MBRACE-UK conducts national surveillance and confidential enquiries into maternal and infant deaths and their most recent report showed a 20% increase in mothers’ deaths between 2010 and 2024 in the UK.

When we looked behind these percentages, we found this related to 1,155 pregnant women and new mothers who died in the UK. What is more, further analysis shows that more than half of those deaths may have been prevented with better care.

This all adds up to more than 1,000 missing mothers - birthdays, first steps, first days at schools, they will never see.

In 2015, Jeremy Hunt, the then health secretary, pledged to halve maternal death rates from 2010 levels - the deadline was last year. Instead it’s gone in the wrong direction.
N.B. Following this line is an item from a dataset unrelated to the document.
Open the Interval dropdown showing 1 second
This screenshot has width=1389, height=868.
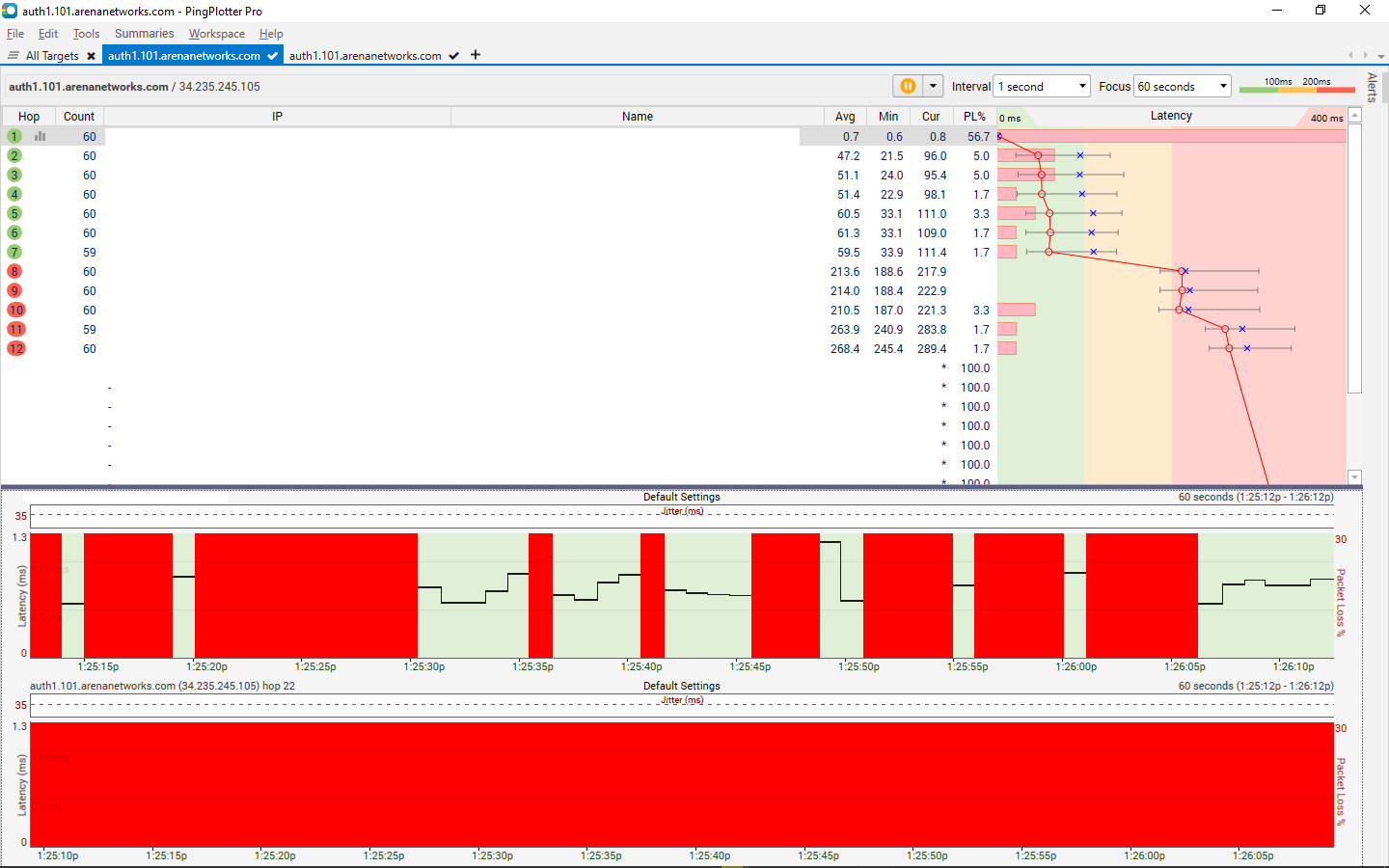(x=1042, y=86)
He has now told Channel 4 News that this is “deeply concerning”.

Marian Knight, Professor of Maternal and Child Population Health at Oxford University, pictured below, said there has been a 57% increase in direct or obstetric pregnancy related causes of death and that the vast majority of those deaths were preventable.

“So those women,” Prof Knight said, “if they’d had different care, it would have made a difference to their outcome.”

Tomorrow, Baroness Valerie Amos will shine a further spotlight on England’s maternity units when she publishes her rapid review - following the Nottingham inquiry last week, Morecambe Bay, Shrewsbury and Telford and East Kent.

Inquiries, reports, pages of recommendations into the deaths and harms to mothers and babies, and yet little seems to have changed.

In her interim report, Baroness Amos said:

“Women and families have told us about the high levels of distress, pain and suffering that are caused when death or serious harm occurs, leading to psychological trauma and a loss of trust, which is compounded when the system fails to respond quickly and appropriately.”

The senior midwife, Donna Ockenden, last week published her findings into Nottingham University Hospitals NHS Trust and said the failures were “systemic, deep-rooted and over a number of years”. She described a “toxic and bullying culture” and women and families ignored when they tried to raise concerns.

Yet she also said that very few of the recommendations from her Shrewsbury and Telford report four years ago had been put into action.

There are now growing calls for a Maternity Commissioner and for a statutory public inquiry.

Something has to change, families have repeatedly told us.

Sarah Shead, Laura-Jane’s mother,

pictured below, said she was speaking out because she never wants anyone to go through what they have. “I physically hurt,” she said.

“I never want any other grandmother to hold their hour-old baby grandson and fear for the life of the mother that’s just given birth.”

While Ric (Jade’s husband) pictured below, talked so movingly about Jade and the pain of walking out of the hospital with his baby Hugo but without his beloved wife at his side.

Denise Townsend, Acting Chief Nursing Officer for Mid and South Essex NHS Foundation Trust, said: “We extend our sincerest condolences to Laura-Jane’s family; her tragic death greatly affected us all at the Trust. The safety of maternity care is a top priority.

“Following investigations into the circumstances that led to her death, we’d like to reassure her family and others using our maternity services that our staff are now better trained in recognising and responding to the early signs of deterioration, in order to prevent this from happening again.”

Doncaster and Bassetlaw Teaching Hospitals, where Jade died, said her death was tragic and it was deeply sorry.

It added: “The findings of the inquest, alongside wider national learning, have informed changes to clinical practice, training and oversight across our maternity and obstetric services.

“We remain committed to continually improving the care we provide and ensuring every woman and family receives the safest possible care.”